### Exercise instructions
Copy out the records below, substituting "Screen size" for every occurrence of "Screen dimensions" and keeping everything else the same. Omit the pictures from your copy.

### Entries for locating words and elements
┌────────

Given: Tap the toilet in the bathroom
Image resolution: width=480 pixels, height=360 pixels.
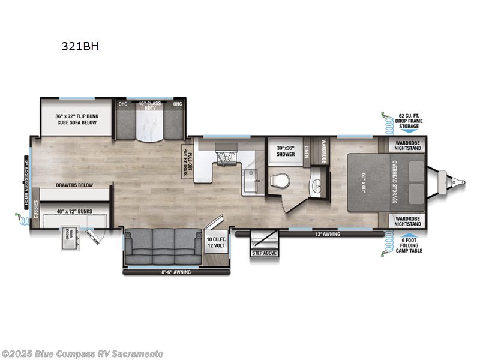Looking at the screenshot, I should pyautogui.click(x=279, y=180).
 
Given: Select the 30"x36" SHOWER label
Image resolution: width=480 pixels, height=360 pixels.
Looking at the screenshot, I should pyautogui.click(x=286, y=151).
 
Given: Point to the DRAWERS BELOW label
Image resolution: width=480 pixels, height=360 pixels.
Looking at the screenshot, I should pyautogui.click(x=74, y=185).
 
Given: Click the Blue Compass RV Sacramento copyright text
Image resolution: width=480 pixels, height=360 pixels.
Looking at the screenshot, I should pyautogui.click(x=82, y=353).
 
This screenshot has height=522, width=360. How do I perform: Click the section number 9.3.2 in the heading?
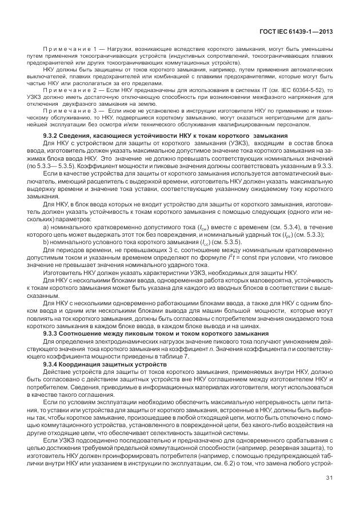coord(52,135)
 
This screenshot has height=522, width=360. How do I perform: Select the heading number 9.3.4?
coord(52,364)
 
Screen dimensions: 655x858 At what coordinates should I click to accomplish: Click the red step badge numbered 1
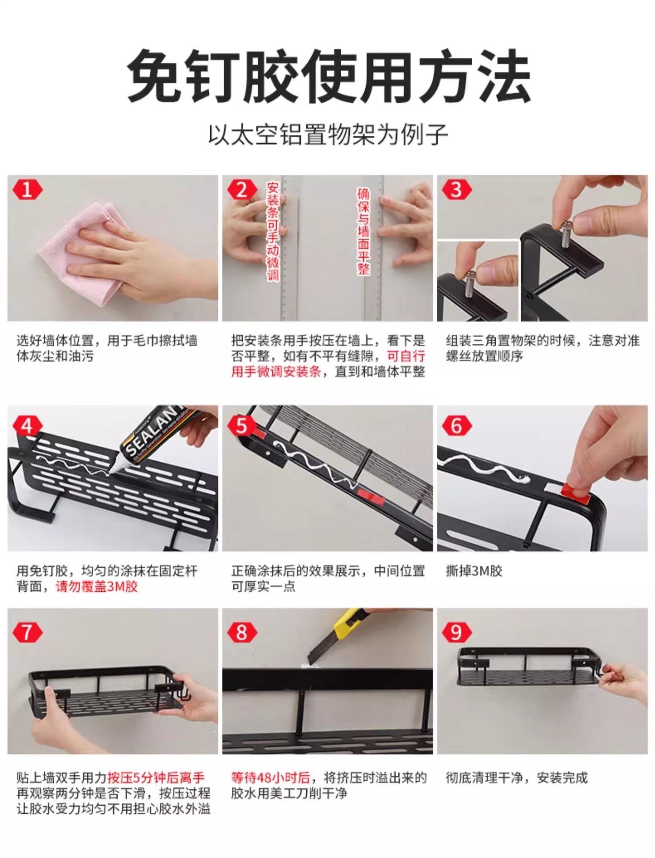(x=27, y=190)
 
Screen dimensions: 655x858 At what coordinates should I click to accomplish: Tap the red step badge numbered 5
(x=241, y=425)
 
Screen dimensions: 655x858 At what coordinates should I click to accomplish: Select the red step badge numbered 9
(x=456, y=632)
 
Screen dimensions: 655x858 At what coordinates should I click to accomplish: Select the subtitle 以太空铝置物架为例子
(x=328, y=135)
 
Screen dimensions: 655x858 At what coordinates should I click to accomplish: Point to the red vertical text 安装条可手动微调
(x=273, y=231)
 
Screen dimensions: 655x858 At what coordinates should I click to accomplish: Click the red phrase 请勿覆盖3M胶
(x=97, y=586)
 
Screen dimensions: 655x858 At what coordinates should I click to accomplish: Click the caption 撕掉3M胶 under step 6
(x=474, y=571)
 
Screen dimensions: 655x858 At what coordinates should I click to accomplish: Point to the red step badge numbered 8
(x=241, y=632)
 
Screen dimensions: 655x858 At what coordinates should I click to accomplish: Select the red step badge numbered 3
(x=456, y=190)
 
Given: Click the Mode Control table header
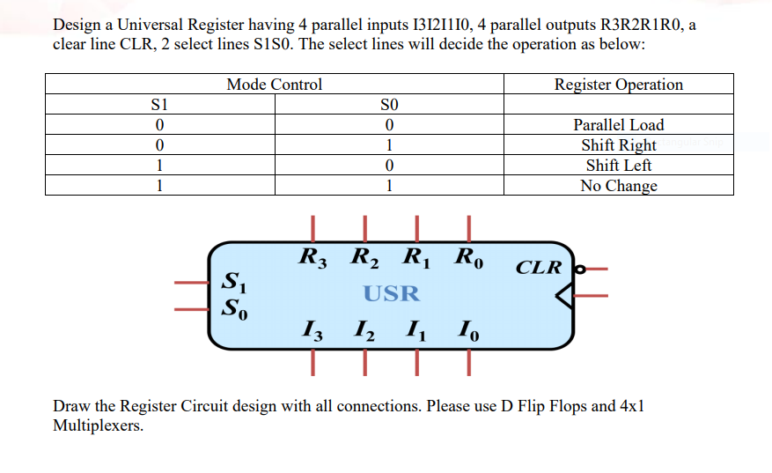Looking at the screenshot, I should pos(274,85).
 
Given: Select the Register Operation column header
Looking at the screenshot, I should pos(618,85).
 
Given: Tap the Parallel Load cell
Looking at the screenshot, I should pos(618,125).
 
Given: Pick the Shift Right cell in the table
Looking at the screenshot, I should pos(618,145).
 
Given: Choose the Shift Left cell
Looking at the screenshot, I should pos(618,166).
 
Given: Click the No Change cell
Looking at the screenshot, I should pos(618,186).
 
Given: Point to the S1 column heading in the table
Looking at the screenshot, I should pos(159,105).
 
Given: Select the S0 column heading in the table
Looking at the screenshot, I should pos(388,105).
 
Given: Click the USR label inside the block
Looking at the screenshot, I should pos(392,293).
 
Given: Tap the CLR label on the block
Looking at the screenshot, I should pos(538,266).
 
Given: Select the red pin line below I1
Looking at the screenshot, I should pos(417,361).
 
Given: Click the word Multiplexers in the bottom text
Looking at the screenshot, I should pos(99,425).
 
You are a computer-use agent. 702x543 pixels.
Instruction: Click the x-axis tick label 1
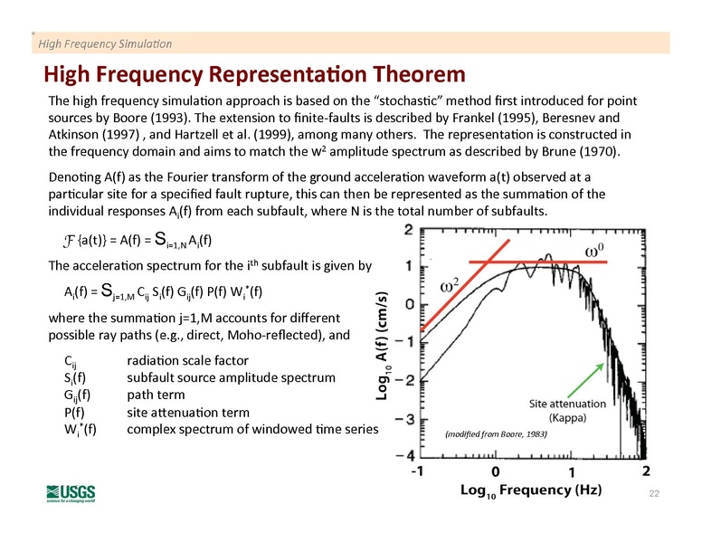[571, 472]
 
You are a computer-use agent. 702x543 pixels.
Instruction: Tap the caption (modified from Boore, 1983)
[497, 433]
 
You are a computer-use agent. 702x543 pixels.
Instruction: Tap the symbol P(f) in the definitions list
[67, 412]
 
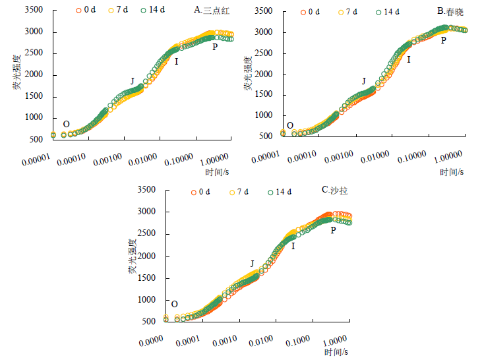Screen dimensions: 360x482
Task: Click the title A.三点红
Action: coord(211,11)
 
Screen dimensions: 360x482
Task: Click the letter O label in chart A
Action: coord(66,124)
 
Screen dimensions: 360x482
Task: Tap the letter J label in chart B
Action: coord(363,81)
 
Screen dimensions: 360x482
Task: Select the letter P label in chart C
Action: coord(333,230)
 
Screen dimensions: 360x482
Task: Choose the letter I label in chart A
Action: coord(176,62)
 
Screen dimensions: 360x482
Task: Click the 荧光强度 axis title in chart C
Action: coord(133,256)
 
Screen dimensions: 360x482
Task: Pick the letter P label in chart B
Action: coord(443,40)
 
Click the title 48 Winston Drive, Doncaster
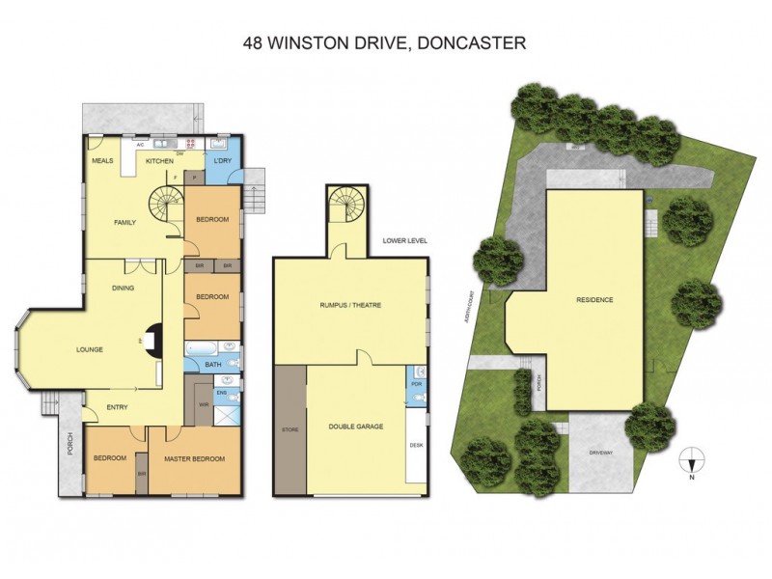coord(384,43)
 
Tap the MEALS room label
coord(103,160)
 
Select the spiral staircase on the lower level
coord(345,204)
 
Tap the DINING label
coord(123,287)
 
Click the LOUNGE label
coord(90,349)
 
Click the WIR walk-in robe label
coord(203,403)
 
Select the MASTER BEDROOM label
coord(194,458)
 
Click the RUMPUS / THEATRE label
coord(350,305)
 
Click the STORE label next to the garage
coord(289,428)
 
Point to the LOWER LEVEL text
coord(403,240)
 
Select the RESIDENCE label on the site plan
coord(594,299)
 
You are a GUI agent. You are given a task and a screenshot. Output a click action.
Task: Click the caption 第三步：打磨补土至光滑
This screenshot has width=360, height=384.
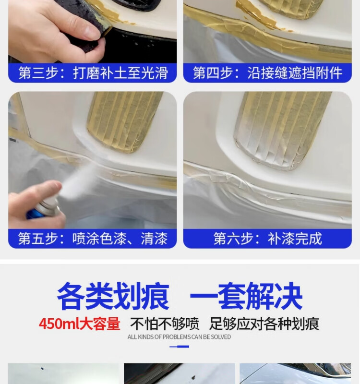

└────────

### Finished exercise
Given: Tap the toilet in the bathroom
Image resolution: width=480 pixels, height=360 pixels.
Looking at the screenshot, I should pyautogui.click(x=279, y=180).
 
Given: Select the 30"x36" SHOWER label
Image resolution: width=480 pixels, height=360 pixels.
Looking at the screenshot, I should pyautogui.click(x=286, y=151).
 
Given: Point to the DRAWERS BELOW label
Image resolution: width=480 pixels, height=360 pixels.
Looking at the screenshot, I should pyautogui.click(x=74, y=185).
 
Given: Click the Blue Compass RV Sacramento copyright text
Image resolution: width=480 pixels, height=360 pixels.
Looking at the screenshot, I should pyautogui.click(x=82, y=353).
 
This screenshot has height=522, width=360. How do I perform: Click the section number 9.3.2 in the heading?
coord(52,135)
 
This screenshot has height=522, width=360. How do I perform: Select the heading number 9.3.4?
coord(52,364)
 
Screen size: 655x858 At what coordinates should I click to accomplish: Click the red step badge numbered 1
(x=27, y=190)
 
Screen size: 655x858 At what coordinates should I click to accomplish: Tap the red step badge numbered 5
(x=241, y=425)
 
Screen size: 655x858 At what coordinates should I click to accomplish: Select the red step badge numbered 9
(x=456, y=632)
 
Screen size: 655x858 At what coordinates should I click to accomplish: Select the subtitle 以太空铝置物架为例子
(x=328, y=135)
 
Screen size: 655x858 At what coordinates should I click to accomplish: Point to the red vertical text 安装条可手动微调
(x=273, y=231)
 
Screen size: 655x858 At what coordinates should I click to accomplish: Click the red phrase 请勿覆盖3M胶
(x=97, y=586)
 
Screen size: 655x858 At what coordinates should I click to accomplish: Click the caption 撕掉3M胶 under step 6
(x=474, y=571)
 
Screen size: 655x858 At what coordinates should I click to accomplish: Point to the red step badge numbered 8
(x=241, y=632)
 
Screen size: 655x858 At what coordinates should I click to accomplish: Select the red step badge numbered 3
(x=456, y=190)
 
Given: Click the Mode Control table header
Looking at the screenshot, I should pos(274,85).
 
Given: Select the Register Operation column header
Looking at the screenshot, I should pos(618,85).
 
Given: Tap the Parallel Load cell
Looking at the screenshot, I should pos(618,125).
 
Given: Pick the Shift Right cell in the table
Looking at the screenshot, I should pos(618,145).
 
Given: Choose the Shift Left cell
Looking at the screenshot, I should pos(618,166).
 
Given: Click the No Change cell
Looking at the screenshot, I should pos(618,186).
 
Given: Point to the S1 column heading in the table
Looking at the screenshot, I should pos(159,105).
 
Given: Select the S0 column heading in the table
Looking at the screenshot, I should pos(388,105).
 
Given: Click the USR label inside the block
Looking at the screenshot, I should pos(392,293).
 
Given: Tap the CLR label on the block
Looking at the screenshot, I should pos(538,266).
 
Given: Select the red pin line below I1
Looking at the screenshot, I should pos(417,361).
 
Given: Click the word Multiplexers in the bottom text
Looking at the screenshot, I should pos(99,425).
 
You are a computer-use agent. 702x543 pixels.
Instruction: Click the x-axis tick label 1
[571, 472]
 
You are a computer-use agent. 702x543 pixels.
Instruction: Tap the caption (modified from Boore, 1983)
[497, 433]
 
You are a computer-use agent. 702x543 pixels.
Instruction: Tap the symbol P(f) in the definitions list
[67, 412]
 
Screen size: 360x482
Task: Click the title A.三点红
Action: coord(211,11)
 
Screen size: 360x482
Task: Click the letter O label in chart A
Action: coord(66,124)
 
Screen size: 360x482
Task: Tap the letter J label in chart B
Action: coord(363,81)
 
Screen size: 360x482
Task: Select the letter P label in chart C
Action: coord(333,230)
 
Screen size: 360x482
Task: Choose the letter I label in chart A
Action: coord(176,62)
 
Screen size: 360x482
Task: Click the 荧光强度 axis title in chart C
Action: coord(133,256)
 
Screen size: 360x482
Task: Pick the letter P label in chart B
Action: coord(443,40)
 
Click the title 48 Winston Drive, Doncaster
coord(384,43)
 
Tap the MEALS room label
coord(103,160)
 
Select the spiral staircase on the lower level
coord(345,204)
 
Tap the DINING label
coord(123,287)
 
Click the LOUNGE label
coord(90,349)
 
Click the WIR walk-in robe label
coord(203,403)
 
Select the MASTER BEDROOM label
coord(194,458)
 
Click the RUMPUS / THEATRE label
coord(350,305)
 
Click the STORE label next to the garage
coord(289,428)
 
Point to the LOWER LEVEL text
coord(403,240)
 
Select the RESIDENCE label on the site plan
coord(594,299)
 
You are a GUI agent. You are given a task and a screenshot. Output a click action.
Task: Click the caption 第三步：打磨补土至光滑
This screenshot has width=360, height=384.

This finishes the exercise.